* _SET PROBLEM 1_: Please list every principle that, according to the subrogation abstract, underlies the equity courts' recognition of the doctrine.
* _SET PROBLEM 2_: Resume the subrogation abstract after its final sentence and keep writing in the same style.

* _SELECTED TEXT_:

>>>

DOCTRINE OF SUBROGATION: EVOLUTION AND APLICATION IN THE CONTRACT OF INSURANCE IN INDIA (By- Amala I. M)
DOCTRINE OF SUBROGATION: EVOLUTION
AND APLICATION IN THE CONTRACT OF INSURANCE IN INDIA
Authored By- Amala I. M
Government Law College, Ernakulam.
Abstract
The term subrogation literally means
‘to substitute one person in the place of another’. This is an equitable
doctrine as it is recognised by the equity courts based on the principle of
justice, equity and good conscience. This Article mainly deals with two parts.
The first part deals with the historical evolution of the equitable doctrine of
subrogation under the chancellorship of Lord Hardwicke and its acceptance in
common law courts. The second part is regarding the statutory recognition of
this doctrine in India and its application in the contract of indemnity
insurance. The right of subrogation is mainly recognised in debtor-creditor
relationship and the contract of insurance whereby the rights are transferred
from the principal obligor to the subrogee, on payment of the loss suffered or
discharge of the debts, as the case may be. The rights of subrogation is
applicable to all indemnity insurance but, it does not allow the insured to
gain from the loss caused.

<<<

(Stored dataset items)
>>>

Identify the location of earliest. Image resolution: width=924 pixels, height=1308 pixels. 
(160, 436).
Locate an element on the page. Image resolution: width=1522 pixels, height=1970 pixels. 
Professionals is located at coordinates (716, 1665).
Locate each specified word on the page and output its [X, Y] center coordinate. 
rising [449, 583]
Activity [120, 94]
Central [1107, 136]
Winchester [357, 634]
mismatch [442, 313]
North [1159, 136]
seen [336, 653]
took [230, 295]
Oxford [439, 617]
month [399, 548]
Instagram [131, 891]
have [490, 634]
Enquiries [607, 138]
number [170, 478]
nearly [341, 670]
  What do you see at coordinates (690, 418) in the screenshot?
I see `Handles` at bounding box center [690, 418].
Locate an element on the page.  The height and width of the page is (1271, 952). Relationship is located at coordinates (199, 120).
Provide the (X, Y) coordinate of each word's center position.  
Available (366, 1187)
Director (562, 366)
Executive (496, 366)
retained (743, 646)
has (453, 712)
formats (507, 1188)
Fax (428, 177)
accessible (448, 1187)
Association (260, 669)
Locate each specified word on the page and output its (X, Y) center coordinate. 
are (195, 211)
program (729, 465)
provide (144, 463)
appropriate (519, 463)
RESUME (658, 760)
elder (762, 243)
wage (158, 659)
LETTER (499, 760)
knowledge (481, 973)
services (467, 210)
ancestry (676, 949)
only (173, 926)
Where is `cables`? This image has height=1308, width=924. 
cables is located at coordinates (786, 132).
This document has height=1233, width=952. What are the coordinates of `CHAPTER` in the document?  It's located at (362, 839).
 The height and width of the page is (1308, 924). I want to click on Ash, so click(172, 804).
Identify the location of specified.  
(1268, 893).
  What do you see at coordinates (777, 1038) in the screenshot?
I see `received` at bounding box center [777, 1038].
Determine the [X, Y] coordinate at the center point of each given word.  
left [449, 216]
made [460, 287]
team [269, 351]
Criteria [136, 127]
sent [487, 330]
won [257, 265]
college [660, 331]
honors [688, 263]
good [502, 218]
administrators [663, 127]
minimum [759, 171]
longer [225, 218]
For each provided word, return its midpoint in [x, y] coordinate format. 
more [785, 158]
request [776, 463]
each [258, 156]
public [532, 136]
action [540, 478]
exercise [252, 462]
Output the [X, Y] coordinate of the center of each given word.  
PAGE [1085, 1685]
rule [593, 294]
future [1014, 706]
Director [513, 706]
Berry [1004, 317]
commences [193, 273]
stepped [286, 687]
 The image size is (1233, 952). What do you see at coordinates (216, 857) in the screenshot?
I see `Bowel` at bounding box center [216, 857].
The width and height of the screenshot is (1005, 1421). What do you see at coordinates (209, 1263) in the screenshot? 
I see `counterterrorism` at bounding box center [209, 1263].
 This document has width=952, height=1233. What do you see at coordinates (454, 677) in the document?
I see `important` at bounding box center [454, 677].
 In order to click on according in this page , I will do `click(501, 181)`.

<<<

* _EXERCISE RESULT 1_: Justice, equity, good conscience

* _EXERCISE RESULT 2_:
Key words:
Subrogation, Hardwicke, Equity, Randal, Indemnity insurance
Introduction
This topic is a study on the
historical evolution of the equitable doctrine of subrogation in the court of
equity, its application in the common law courts, the French influence on the
doctrine and the contemporary changes in the equitable doctrine through
statutory recognitions namely, in the area of insurance.
Equity is the system of justice which
was administered by the High Court of Chancery set up with the chancellors.
Equity Courts has been adopted as a result of the inadequacies in common law
courts. The equity courts decide cases based on the principle of equity,
justice and good conscience and thereby developed new remedies to compensate
the plaintiff.
The equitable doctrine of subrogation
is one such remedy that was evolved in the High Court of Chancery in England.
Doctrine Of Subrogation
Subrogation is a Roman word which
means to put one person in the place of another or to substitute someone for
another with regard to a legal right or claim. The theoretical justification
for the equitable doctrine of subrogation was evolved under the chancellorship
of Lord Hardwicke in the case Randal v.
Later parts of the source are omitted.